* **Items from a data source**:
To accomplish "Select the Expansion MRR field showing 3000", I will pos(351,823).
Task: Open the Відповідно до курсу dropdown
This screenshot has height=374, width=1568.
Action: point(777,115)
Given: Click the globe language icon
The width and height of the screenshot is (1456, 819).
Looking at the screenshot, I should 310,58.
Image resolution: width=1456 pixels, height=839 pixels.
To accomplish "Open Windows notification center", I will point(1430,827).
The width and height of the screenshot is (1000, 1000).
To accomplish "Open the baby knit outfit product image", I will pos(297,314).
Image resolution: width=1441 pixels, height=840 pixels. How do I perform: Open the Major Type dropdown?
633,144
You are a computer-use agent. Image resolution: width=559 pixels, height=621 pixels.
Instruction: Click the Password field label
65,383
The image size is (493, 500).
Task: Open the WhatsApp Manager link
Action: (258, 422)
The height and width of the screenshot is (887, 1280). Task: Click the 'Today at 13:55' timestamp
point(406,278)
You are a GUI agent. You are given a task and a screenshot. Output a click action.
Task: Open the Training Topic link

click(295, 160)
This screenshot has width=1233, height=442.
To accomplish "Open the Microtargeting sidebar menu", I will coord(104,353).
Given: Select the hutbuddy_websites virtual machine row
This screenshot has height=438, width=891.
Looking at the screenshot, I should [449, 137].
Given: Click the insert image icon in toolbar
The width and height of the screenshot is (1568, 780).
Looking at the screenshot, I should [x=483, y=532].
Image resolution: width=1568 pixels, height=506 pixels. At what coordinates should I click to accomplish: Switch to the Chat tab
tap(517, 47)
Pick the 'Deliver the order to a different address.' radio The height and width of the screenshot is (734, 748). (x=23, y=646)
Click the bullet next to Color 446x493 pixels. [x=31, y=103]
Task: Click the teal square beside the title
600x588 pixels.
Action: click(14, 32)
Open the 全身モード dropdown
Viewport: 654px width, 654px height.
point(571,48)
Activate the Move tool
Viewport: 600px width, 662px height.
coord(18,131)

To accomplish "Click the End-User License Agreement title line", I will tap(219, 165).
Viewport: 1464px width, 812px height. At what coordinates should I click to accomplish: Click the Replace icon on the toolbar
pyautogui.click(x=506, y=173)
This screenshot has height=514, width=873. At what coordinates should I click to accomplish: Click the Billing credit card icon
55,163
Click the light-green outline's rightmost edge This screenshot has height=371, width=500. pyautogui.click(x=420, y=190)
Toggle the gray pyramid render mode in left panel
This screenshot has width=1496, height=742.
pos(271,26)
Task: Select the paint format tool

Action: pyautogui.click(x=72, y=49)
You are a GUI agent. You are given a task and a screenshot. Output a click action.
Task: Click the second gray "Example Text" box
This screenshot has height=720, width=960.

* **Exercise instructions**:
Can you give the rows from the line with "Click the light-green" up to and including the line with "Action: pyautogui.click(x=72, y=49)" as a Markdown table with the columns No. and Line, leaving out blank lines?

* **Written solution**:
| No. | Line |
|---|---|
| 1 | Click the light-green outline's rightmost edge This screenshot has height=371, width=500. pyautogui.click(x=420, y=190) |
| 2 | Toggle the gray pyramid render mode in left panel |
| 3 | This screenshot has width=1496, height=742. |
| 4 | pos(271,26) |
| 5 | Task: Select the paint format tool |
| 6 | Action: pyautogui.click(x=72, y=49) |